Bouffer à la table pour les morts. Gouvernements : Nous travaillons. Famille : Non, vous travaillez dur.

Depuis la fin de la guerre au Kosovo, la question de plus de 1 600 personnes disparues n'a pas encore été réglée. Le plus grand défi pour les institutions et la société du Kosovo, même 19 ans après la guerre, reste l'aube du sort des personnes non découvertes et les formes actuelles de règlement de ce problème. Ainsi dit [...]
Depuis la fin de la guerre au Kosovo, la question de plus de 1 600 personnes disparues n'a pas encore été réglée. Le plus grand défi pour les institutions et la société du Kosovo, même 19 ans après la guerre, reste l'aube du sort des personnes non découvertes et les formes actuelles de règlement de ce problème.
Ainsi, il a été dit à la table de discussion “comment la question des personnes disparues au Kosovo”, organisée aujourd'hui par l'Institut démocratique du Kosovo en coopération avec la Commission parlementaire pour les droits de l'homme, l'égalité entre les sexes, pour les personnes non découvertes et les pétitions.
Le député Saranda Bogujevci s'est dit déçu par le travail de découverte, tout en exigeant que des compétences soient fournies aux institutions locales pour résoudre ce problème très important pour notre société.
Le problème que j'ai vu, c'est qu'il n'y a pas de coopération plus étroite avec les institutions du pays, mais aussi avec les institutions internationales. Un autre est qu'une partie du travail a été effectuée par EULEX, tandis qu'une autre partie a été effectuée par la Commission, mais aussi par d'autres institutions au sein du gouvernement. Cela est perçu comme un problème parce que je pense que les compétences devraient être transférées sur les institutions locales, et la part des institutions internationales est importante pour être là pour soutenir et aider dans cette direction. C'est notre responsabilité en tant que pays de résoudre le problème des insurgés”, a-t-elle souligné.
Alors que, conseiller du Premier ministre Jahja Luka, a nié trouver la société civile qu'elle n'a pas travaillé à résoudre le sort des trouvés.
Il a déclaré que la priorité du gouvernement Haradinaj est d'évoquer le sort de toutes les personnes disparues, indépendamment de leur appartenance nationale ou religieuse.
Luka a ajouté qu'en tant que gouvernement à aucun moment ne s'arrêtera au soutien des membres de la famille jusqu'à ce que le sort de la dernière proie non abattue soit blanc.
Selon lui, les résultats montrent que rien n'a été fait à cet égard, puisque plus de 70 pour cent des disparus ont été trouvés, bien que 1648 personnes soient toujours considérées comme non découvertes, ce nombre est important.
“Il y a à Morgun Pristina, morto des restes qui n'ont rien à voir avec les disparus et la dernière guerre. En coopération avec la municipalité, nous avons assigné l'emplacement au cimetière de Pristina et à tous ces morts qui n'ont rien à voir avec la guerre, ils n'ont rien à voir avec les disparus. Dans un processus d'événement, ils quitteront le moine et se rendront dans une partie du cimetière dans le dragon, parce que certaines familles ne veulent pas ramasser leurs restes de mortier, car certains d'entre eux ont été complices de l'occupant. Une autre partie a, je vous donne un exemple, où il y a trois femmes de Moldavie. Il y a des gens qui sont venus des différents hôpitaux du Kosovo pendant la guerre et n'ont rien à voir avec les disparus”, a déclaré Luka.

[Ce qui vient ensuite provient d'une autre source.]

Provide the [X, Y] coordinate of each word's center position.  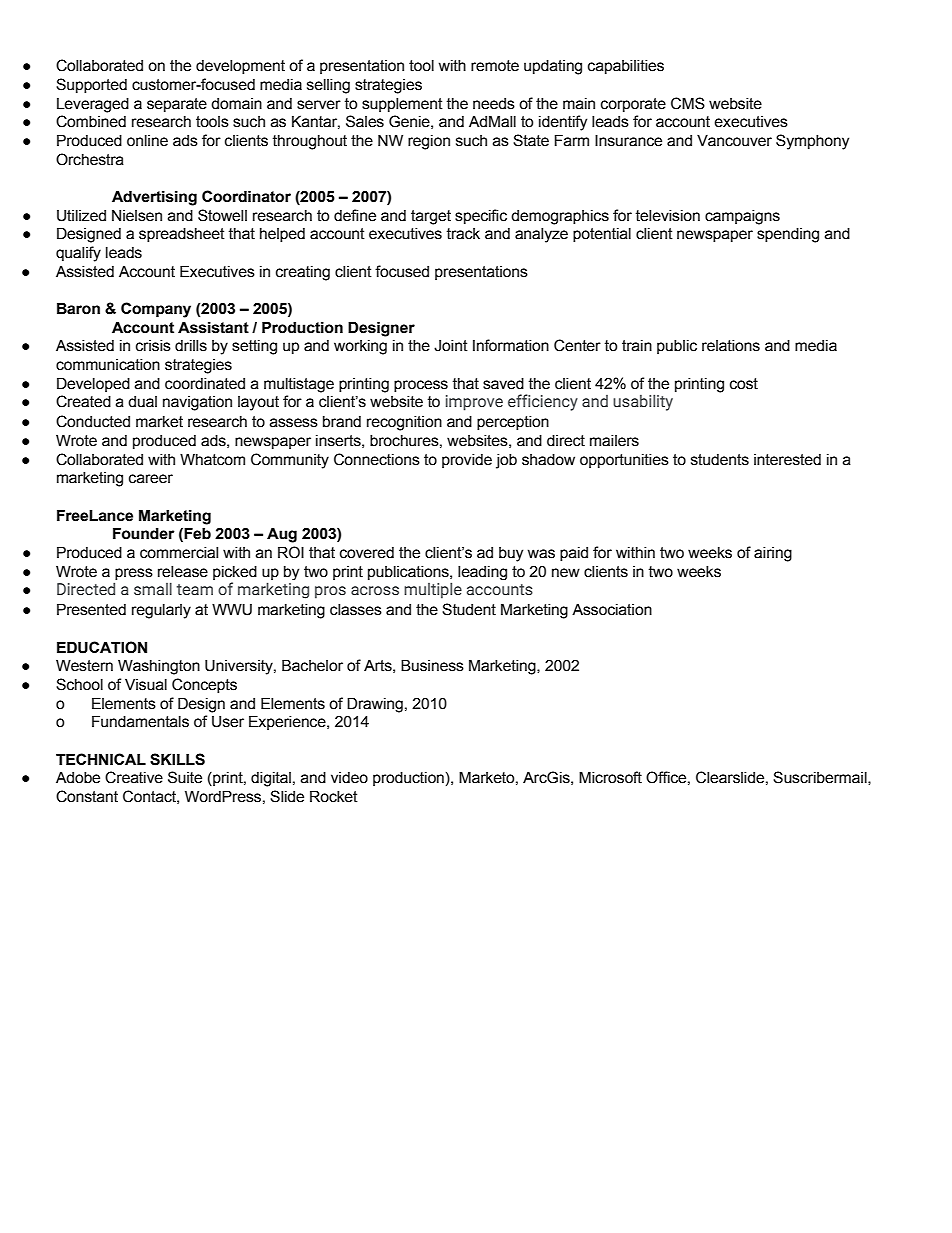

La critique à l'égard des chefs des institutions kosovares a également eu des représentants de la famille sans ressources, Bajram Kerkeyni, qui a déclaré que ce n'était pas assez.
Je veux vous comprendre en particulier le conseiller, qui dit, ne soyez pas trop critique. Je n'ai rien contre personne, mais je suis contre le travail qui n'est pas fait, à condition que ce soit, Jahja Luka, Ramush Haradinaj, président et leader parlementaire. Pour le travail qui n'est pas fait, c'est moi qui dois te dire de faire ce travail. La recherche des insurgés au Centre Burimore, non découverte jusqu'à présent, est de 640”, a déclaré Kürkin.
La chercheuse Teuta Hoxha-Jahaj a présenté lors de cette rencontre l'échec des institutions à résoudre le sujet des personnes non découvertes. Elle a appelé à davantage de pressions sur les dirigeants institutionnels, mais aussi sur la Serbie, pour qu'ils fassent davantage pour retrouver les personnes disparues au cours de la récente guerre au Kosovo.